Dünya Bankası’nın öncü çalışmasına göre iklim eylemi Türkiye için 2040 yılına kadar yaklaşık 150 milyar dolarık tasarruf sağlayabilir

Dünya Bankası tarafından bugün yayınlanan öncü niteliğinde bir rapora göre, iklim değişikliğinin etkilerine karşı dayanıklılığı ve uyumu arttırmaya ve ekonomi genelinde karbondioksit ve diğer sera gazı emisyonlarını azaltmaya yönelik etkili ve uygun eylemleri uygulaması halinde Türkiye önümüzdeki 20 yıllık dönemde 146 milyar dolarlık tasarruf sağlama potansiyeline sahip.

Türkiye Ülke İklim ve Kalkınma Raporuna (CCDR) göre, faydalar büyük ölçüde yakıt ithalatındaki azalmalardan ve hava kirliliğinin azalması sonucunda elde edilecek sağlık faydalarından kaynaklanacak ve enerji güvenliğinin arttırılmasına ve enerji harcamalarının düşürülmesine katkıda bulunacaktır Rapor elektrik sektörünün derin bir şekilde karbonsuzlaştırılması, bina ve ulaştırma sektörlerinde enerji verimliliği ve elektrifikasyonun sağlanması ve sanayi ve tarımda karbon ve diğer sera gazı emisyonlarının azaltılması çağrısında bulunmaktadır. Bunlar, dünyanın en fazla karbon salımına sahip 17’nci ülkesi olarak Türkiye'nin bu gidişatı tersine çevirmek ve 2053 yılına kadar karbon nötr olma taahhüdünü yerine getirmek için yapması gereken önemli değişiklikler arasında yer almaktadır.
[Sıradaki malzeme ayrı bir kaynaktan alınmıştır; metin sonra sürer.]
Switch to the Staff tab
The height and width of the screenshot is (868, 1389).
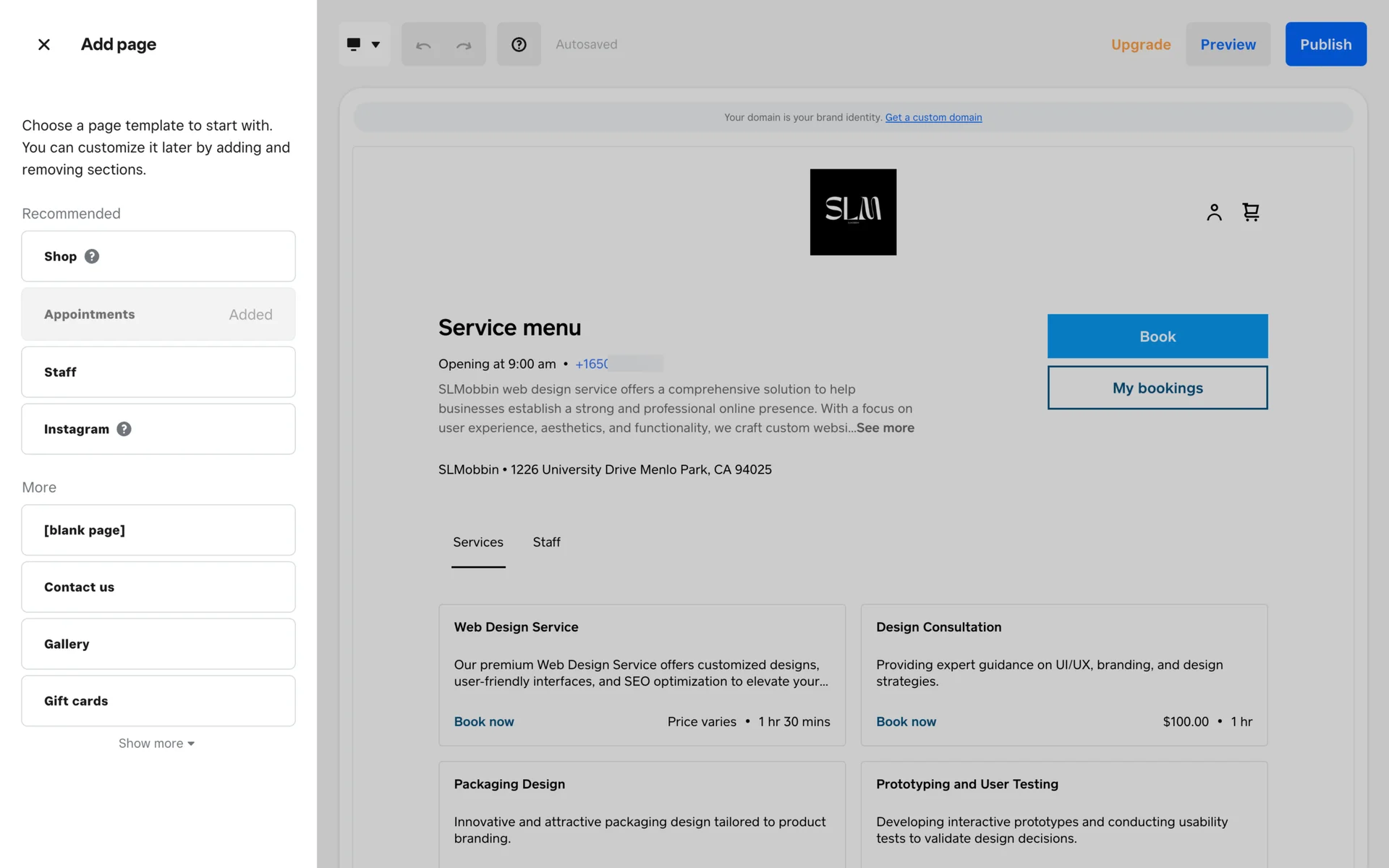coord(546,542)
Dünya Bankası Grubu’nun yeni bir ülke durum değerlendirmesi rapor dizisi olan CCDR, bir yandan ekonomik büyümeyi ve yoksullukla mücadeleyi desteklerken diğer yandan karbon emisyonlarını azaltmak ve dayanıklılığı sağlamak için öncelikli eylemleri belirlemek amacıyla, iklim ve kalkınma arasındaki bağlantıları araştırmaktadır. Türkiye Ülke İklim ve Kalkınma Raporu, bu yeni rapor dizisinde yayınlanacak olan ilk rapordur.
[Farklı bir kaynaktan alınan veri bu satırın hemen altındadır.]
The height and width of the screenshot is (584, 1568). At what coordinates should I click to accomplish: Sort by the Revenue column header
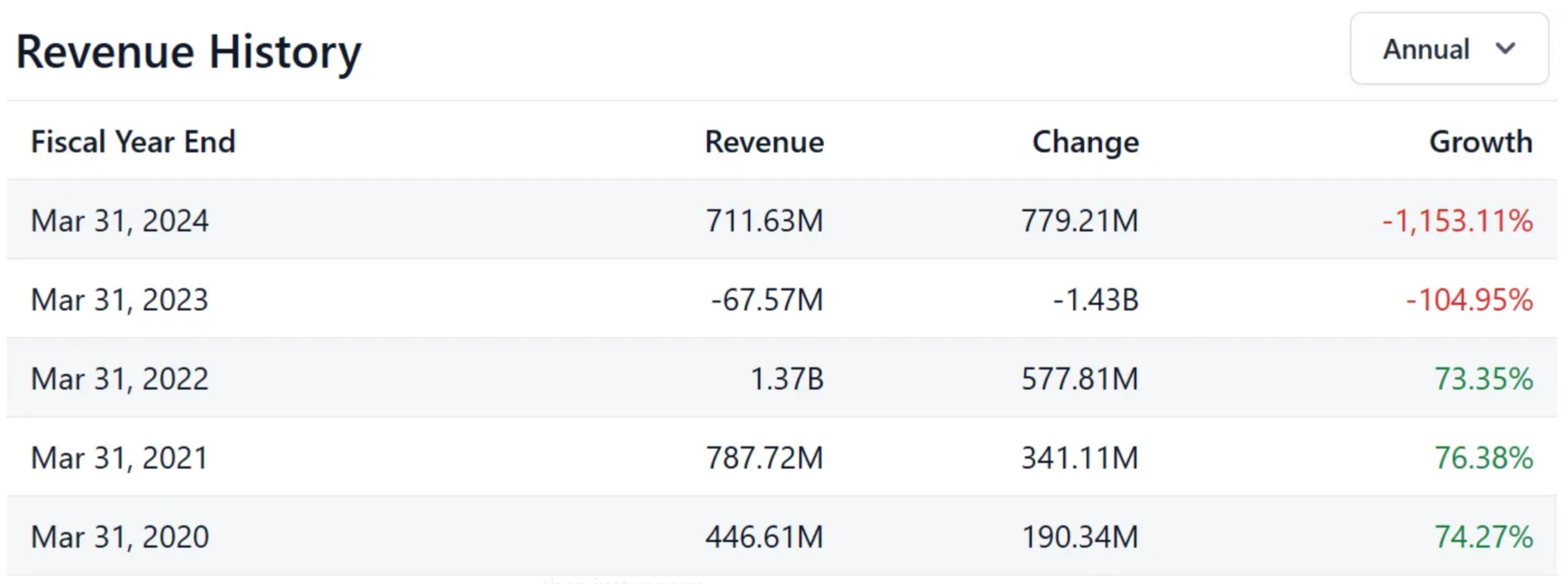coord(764,142)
Dünya Bankası’nın Avrupa ve Orta Asya bölgesinden sorumlu Başkan Yardımcısı Anna Bjerde raporun yayınlanması vesilesiyle yaptığı açıklamada şunları belirtti: “Dünya genelinde başka birçok ülkede olduğu gibi, Türkiye de iklim değişikliğinin getirdiği aşırı hava olayları yaşamaktadır. Geçtiğimiz yıl Paris İklim Değişikliği Anlaşması'nın onaylanmasıyla birlikte, Türkiye, bu krizle mücadele etme sürecinde küresel topluluğa katılmıştır. CCDR, Dünya Bankası'nın hayatları ve geçim kaynaklarını korumak için daha dönüştürücü eylemler sunmak amacıyla Türkiye ile yürüttüğü başarılı işbirliğini genişletmesine olanak tanıyacaktır.”
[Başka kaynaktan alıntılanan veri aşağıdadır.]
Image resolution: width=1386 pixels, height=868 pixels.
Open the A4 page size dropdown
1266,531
Rapor, dayanıklı ve net sıfır emisyonlu bir kalkınma yolu (RNZP) için uyum ve azaltma eylemlerini bir araya getiren ve aynı zamanda Türkiye’nin 2053 yılına kadar net sıfır emisyona ulaşma taahhüdünü yerine getirmesinin maliyetlerini ve faydalarını araştıran açıklayıcı bir strateji ortaya koymaktadır. Strateji, ülkenin karbon emisyonlarını azaltma çabalarında kilit önem taşıyan sektörler üzerinde odaklanmaktadır. Bu sektörlerden bazıları şunlardır:

Elektrik: Elektrik, emisyonlara en fazla katkıda bulunan sektördür ve binalarda, ulaştırmada ve sanayide elektrifikasyon yoluyla emisyon azaltımlarını desteklemek için temiz elektrik şebekesine ihtiyaç duyulmaktadır. Elektrik sektörünün derin bir şekilde karbonsuzlaştırılabilmesi için, kömürden geçişin sürdürülmesi, yenilenebilir enerjinin yaygınlaştırılması ve entegrasyonu ve enerji verimliliğinin arttırılmasına yönelik kararlı adımlar gerekmektedir. Bunlar Türkiye’nin enerji güvenliğini sağlamasına, enerji maliyetlerini düşürmesine ve artan talebi karşılamasına yardımcı olacaktır.
Bina ve Ulaştırma: Daha iyi binalar ve ulaştırma altyapısı, dayanıklılığın arttırılması yoluyla hayatları kurtarabilir, ancak aynı zamanda daha verimli enerji sağlayarak, tedarik zincirlerini geliştirerek ve hareketliliği iyileştirerek, trafik sıkışıklığını ve hava kirliliğini azaltarak ekonomik faydalar da sağlayabilir. Bu, Türkiye'nin şehirlerini daha yaşanabilir, cazip, dayanıklı ve rekabetçi hale getirecektir.
Sanayi: Sanayi ve imalatta emisyonların azaltılması, en yeni ve en verimli teknolojilerin harekete geçirilmesine dayalı kısa vadeli fırsatlar içeren uzun vadeli bir zorluktur. Türkiye için daha yeşil ve daha verimli teknolojilere geçiş, özellikle Avrupa Birliği olmak üzere ihracat pazar payını korumanın, hatta arttırmanın da bir yoludur.
Ormancılık ve Arazi Kullanımı: Tarımsal ürün hasadı, yasadışı ağaç kesiminin azaltılması, ormansızlaşmanın durdurulması, orman yangınlarının kontrolünün güçlendirilmesi ve orman peyzajı restorasyon çabalarının artırılması dahil olmak üzere emisyon azaltımlarını optimize etmeye yönelik hedefli bir dizi politika ve önlem.Doğal afetlerden ağır şekilde etkilenen bir ülkede dayanıklılığı sağlamaya yönelik yapılacak yatırımlar da acil ve gereklidir. Resmi verilere göre Türkiye'de sadece 2021 yılında 107 sel, 66 orman yangını, 16 kar fırtınası ve 39 heyelan olayı yaşanmıştır.
Dayanıklı net sıfır yolu (RNZP) 2022-40 döneminde 165 milyar ABD$ olarak tahmin edilen önemli bir yatırım gerektirmekle birlikte, bu maliyetin yarısını özel sektörün üstlenmesi beklenmektedir. Öte yandan, bu ilave yatırımlar Türkiye ekonomisinin büyüklüğüne ve sağlayabilecekleri net faydaya (tüm maliyetler düşüldükten sonra 2040 yılına kadar 146 milyar$) göre nispeten küçüktür.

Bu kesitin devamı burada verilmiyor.